These are chat archives for dereneaton/ipyrad

25th
Jan 2018
Isaac Overcast
@isaacovercast
Jan 25 2018 00:10
@richiehodel_twitter Mmm, combining different read lengths is tricky. Combining 50bp and 100bp reads from the same locus will result in the 50bp reads being extended with 50 indels, assuming vsearch doesn't totally hash the clustering (which it very well may do). There's probably a gap penalty we could introduce in the vsearch clustering that would prevent totally insane clusters from forming, but our assumption is that read lengths are in the same ballpark (within the normal variance of a normal-ish sequencing run).
Isaac Overcast
@isaacovercast
Jan 25 2018 00:17
@richiehodel_twitter 7 weeks is a very, very long time, even for such a large dataset.

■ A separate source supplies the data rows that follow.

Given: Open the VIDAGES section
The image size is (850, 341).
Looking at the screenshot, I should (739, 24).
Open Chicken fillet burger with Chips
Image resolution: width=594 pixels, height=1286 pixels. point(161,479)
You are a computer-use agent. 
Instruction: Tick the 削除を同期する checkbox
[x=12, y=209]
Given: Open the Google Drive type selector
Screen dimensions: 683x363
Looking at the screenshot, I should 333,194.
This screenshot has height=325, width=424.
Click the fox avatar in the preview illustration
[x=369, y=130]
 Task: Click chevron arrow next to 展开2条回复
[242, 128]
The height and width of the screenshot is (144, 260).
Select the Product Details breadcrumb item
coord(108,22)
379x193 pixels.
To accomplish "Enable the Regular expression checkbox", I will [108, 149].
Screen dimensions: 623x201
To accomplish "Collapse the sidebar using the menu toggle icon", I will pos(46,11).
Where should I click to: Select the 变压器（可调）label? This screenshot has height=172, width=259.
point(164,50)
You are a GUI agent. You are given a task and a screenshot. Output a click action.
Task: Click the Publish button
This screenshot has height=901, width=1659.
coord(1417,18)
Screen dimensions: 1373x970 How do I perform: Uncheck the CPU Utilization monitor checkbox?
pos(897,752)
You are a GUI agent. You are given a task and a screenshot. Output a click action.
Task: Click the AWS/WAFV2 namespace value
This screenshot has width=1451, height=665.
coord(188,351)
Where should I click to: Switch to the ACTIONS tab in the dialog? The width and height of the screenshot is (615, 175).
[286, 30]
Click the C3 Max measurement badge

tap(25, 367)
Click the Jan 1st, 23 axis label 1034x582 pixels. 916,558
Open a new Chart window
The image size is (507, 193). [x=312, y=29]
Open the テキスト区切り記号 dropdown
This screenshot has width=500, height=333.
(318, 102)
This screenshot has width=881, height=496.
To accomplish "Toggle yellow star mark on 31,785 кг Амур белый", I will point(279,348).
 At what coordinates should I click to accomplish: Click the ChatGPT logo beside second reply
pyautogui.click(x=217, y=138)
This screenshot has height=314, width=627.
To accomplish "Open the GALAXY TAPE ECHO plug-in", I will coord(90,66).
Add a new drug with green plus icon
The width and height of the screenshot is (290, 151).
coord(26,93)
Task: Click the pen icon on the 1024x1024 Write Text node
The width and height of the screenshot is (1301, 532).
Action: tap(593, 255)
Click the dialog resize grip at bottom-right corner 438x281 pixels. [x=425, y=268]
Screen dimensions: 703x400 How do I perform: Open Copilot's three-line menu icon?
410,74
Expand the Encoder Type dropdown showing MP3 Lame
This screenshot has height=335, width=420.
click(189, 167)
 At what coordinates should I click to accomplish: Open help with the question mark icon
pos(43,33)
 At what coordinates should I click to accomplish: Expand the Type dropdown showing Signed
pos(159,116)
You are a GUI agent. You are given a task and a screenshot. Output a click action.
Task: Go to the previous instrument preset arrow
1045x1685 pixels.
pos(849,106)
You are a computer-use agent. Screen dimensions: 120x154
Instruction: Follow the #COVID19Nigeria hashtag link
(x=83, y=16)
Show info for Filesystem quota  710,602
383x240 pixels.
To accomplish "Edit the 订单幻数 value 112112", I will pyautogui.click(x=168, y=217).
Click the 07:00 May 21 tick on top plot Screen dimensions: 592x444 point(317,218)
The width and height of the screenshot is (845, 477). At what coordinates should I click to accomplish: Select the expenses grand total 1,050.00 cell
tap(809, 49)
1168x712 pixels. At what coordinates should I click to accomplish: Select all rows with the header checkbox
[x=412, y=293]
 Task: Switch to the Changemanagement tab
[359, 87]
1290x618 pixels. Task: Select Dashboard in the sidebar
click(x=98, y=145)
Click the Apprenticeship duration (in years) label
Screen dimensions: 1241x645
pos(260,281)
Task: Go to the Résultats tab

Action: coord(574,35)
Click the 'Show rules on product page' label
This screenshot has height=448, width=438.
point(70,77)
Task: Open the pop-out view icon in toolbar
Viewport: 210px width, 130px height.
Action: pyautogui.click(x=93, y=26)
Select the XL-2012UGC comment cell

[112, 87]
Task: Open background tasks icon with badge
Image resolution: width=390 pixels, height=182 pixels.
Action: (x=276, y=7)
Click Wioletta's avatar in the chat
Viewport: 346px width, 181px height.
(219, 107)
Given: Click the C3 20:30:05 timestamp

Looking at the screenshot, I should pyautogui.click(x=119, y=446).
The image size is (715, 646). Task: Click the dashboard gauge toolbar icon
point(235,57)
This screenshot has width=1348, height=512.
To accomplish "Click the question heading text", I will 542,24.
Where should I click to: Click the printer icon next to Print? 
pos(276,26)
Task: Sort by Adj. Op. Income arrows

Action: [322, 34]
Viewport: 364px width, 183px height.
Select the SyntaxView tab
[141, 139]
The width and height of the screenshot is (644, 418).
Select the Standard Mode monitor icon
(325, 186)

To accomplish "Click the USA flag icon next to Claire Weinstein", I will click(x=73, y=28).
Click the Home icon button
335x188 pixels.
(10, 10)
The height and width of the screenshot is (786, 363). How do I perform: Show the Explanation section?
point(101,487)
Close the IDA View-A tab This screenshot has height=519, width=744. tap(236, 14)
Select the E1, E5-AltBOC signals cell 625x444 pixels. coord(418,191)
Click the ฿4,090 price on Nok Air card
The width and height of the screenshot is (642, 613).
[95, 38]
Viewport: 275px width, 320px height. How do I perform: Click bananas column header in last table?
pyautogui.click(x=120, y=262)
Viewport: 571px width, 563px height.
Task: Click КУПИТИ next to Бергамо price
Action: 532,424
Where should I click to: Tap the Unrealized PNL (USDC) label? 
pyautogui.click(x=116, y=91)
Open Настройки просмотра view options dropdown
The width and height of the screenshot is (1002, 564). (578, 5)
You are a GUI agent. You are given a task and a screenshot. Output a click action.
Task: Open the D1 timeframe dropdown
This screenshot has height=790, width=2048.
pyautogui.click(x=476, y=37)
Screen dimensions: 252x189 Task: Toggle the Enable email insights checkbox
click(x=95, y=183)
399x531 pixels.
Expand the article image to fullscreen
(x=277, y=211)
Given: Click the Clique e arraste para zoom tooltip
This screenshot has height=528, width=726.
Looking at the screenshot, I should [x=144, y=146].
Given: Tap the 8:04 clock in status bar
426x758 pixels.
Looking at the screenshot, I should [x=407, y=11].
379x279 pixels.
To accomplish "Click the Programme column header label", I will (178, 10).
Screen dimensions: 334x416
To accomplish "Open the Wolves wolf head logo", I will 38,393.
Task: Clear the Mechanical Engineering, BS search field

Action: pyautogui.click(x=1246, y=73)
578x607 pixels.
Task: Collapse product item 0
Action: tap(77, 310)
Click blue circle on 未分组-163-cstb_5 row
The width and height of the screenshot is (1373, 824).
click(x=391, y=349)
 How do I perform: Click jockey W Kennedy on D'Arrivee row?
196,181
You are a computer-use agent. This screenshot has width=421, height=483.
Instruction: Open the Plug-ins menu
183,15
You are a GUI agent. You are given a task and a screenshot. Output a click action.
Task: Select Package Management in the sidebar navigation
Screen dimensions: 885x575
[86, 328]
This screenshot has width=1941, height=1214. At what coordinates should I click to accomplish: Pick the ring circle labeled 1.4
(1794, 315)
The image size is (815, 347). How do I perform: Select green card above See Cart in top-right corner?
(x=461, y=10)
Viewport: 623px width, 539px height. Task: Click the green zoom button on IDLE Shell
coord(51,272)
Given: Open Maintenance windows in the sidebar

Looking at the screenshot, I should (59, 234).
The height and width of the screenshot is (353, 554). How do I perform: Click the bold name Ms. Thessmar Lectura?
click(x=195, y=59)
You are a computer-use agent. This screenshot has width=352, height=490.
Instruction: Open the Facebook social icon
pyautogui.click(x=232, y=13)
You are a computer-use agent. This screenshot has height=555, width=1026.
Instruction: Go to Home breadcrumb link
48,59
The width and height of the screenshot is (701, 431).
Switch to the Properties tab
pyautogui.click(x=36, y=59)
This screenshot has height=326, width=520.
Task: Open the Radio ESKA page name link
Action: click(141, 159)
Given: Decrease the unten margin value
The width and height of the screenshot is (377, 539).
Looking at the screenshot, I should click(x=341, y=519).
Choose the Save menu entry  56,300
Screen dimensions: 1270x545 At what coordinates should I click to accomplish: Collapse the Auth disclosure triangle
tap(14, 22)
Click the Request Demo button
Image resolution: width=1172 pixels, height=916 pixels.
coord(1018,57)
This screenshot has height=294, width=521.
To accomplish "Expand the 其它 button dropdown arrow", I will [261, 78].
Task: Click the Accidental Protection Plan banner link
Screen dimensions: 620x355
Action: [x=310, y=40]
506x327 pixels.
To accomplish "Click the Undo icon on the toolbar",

I'd be willing to bet that vsearch (the clustering method we use internally) is just thrashing super hard trying to deal with the different read lengths. We use the default gap penalty (i think) which could be causing havoc with data with different read lengths. vsearch has a --gapopen flag that you could experiment with in this condition (increasing the penalty for opening a gap within the sequence and reducing the penalty for introducing a gap at the edges) but this would necessitate cloning the ipyrad repo and hacking the code yourself, because this is kind of an edge use-case.
richie hodel
@richiehodel_twitter
Jan 25 2018 05:04
@isaacovercast Thanks for the info! We'll figure out a way to deal with the different read lengths. And we haven't started our run yet--I think the 7 weeks is a run that @nitishnarula is working on. My dataset is only half the number of individuals that his is, so I was trying to get a feel for the computing resources I'd need to request.